La lavoratrice, posta in cassa integrazione per diversi anni, ha presentato un ricorso nei confronti del proprio ex  datore di lavoro, lamentando la illegittimità della cassa integrazione disposta e chiedendo in primis il riconoscimento delle differenze retributive rispetto al trattamento di cassa percepito ed in secundis il risarcimento del danno patrimoniale e non patrimoniale ( danno biologico, danno morale e danno esistenziale). Il Tribunale adito ha rilevato la illegittimità della Cassa integrazione disposta dalla società datoriale ed ha rigettato tutte le domande risarcitorie. La Corte di Appello ha rigettato l'appello principale della società ed ha accolto parzialmente l'appello incidentale della lavoratrice condannando la società a corrispondere alla lavoratrice in via equitativa una somma pari al 30% della retribuzione mensile netta percepita dalla lavoratrice a titolo di danno alla professionalità per tutto il periodo di illegittima sospensione in cassa integrazione.

La società ricorrente in Cassazione si duole della decisione della Corte di merito, in quanto da un lato i giudici avrebbero richiamato una giurisprudenza non calzante rispetto alla fattispecie poiché riferita alla diversa violazione dell'art. 2103 c.c. e dall'altro perché mancherebbe la prova del danno.

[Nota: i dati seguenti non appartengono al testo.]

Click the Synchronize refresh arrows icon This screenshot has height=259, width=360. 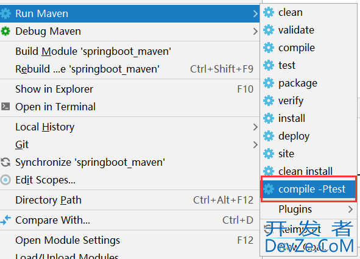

La Corte di Cassazione ha confermato la sentenza della Corte di Appello di Bologna.

La questione

La questione centrale della sentenza attiene alla configurabilità di un danno patrimoniale alla professionalità nella ipotesi specifica di collocamento illegittimo di un lavoratore in cassa integrazione. In questo caso, infatti, il rapporto di lavoro viene sospeso e l'inadempimento, secondo la tesi del datore di lavoro, sarebbe già sanzionato con il riconoscimento delle differenze retributive tra il trattamento previdenziale percepito ed il compenso spettante a titolo retributivo. L'altro aspetto rilevante dalla vicenda è dato dalla prova del danno. Sul punto, come in tutte le ipotesi di danno patrimoniale o non patrimoniale, occorre comprendere come applicare i criteri della prova presuntiva: in questo caso la Cassazione ritiene decisiva ai fini della sussistenza della prova il lungo periodo di sospensione illegittima del rapporto di lavoro.

Le soluzioni giuridiche

La Cassazione ribadisce l'orientamento giurisprudenziale secondo cui il lavoratore che viene collocato in maniera illegittima in cassa integrazione ha diritto al risarcimento del danno professionale. Secondo la Cassazione, il danno da inattività per collocazione in cassa integrazione non è differente da quello relativo all'inattività discendente dalla violazione dell'art. 2103 c.c. per svuotamento di mansioni o altri illeciti simili. Infatti, la responsabilità del datore di lavoro che lasci inattivo il lavoratore in violazione di disposizioni di legge o contrattuali (relative alla sospensione per cassa integrazione o alla normativa in tema di corretta assegnazione delle mansioni) risulta, in ogni caso, discendente dalla violazione di obblighi riconducibili a norme che integrano il contratto di lavoro e, dunque, configura sempre una forma di responsabilità di natura contrattuale .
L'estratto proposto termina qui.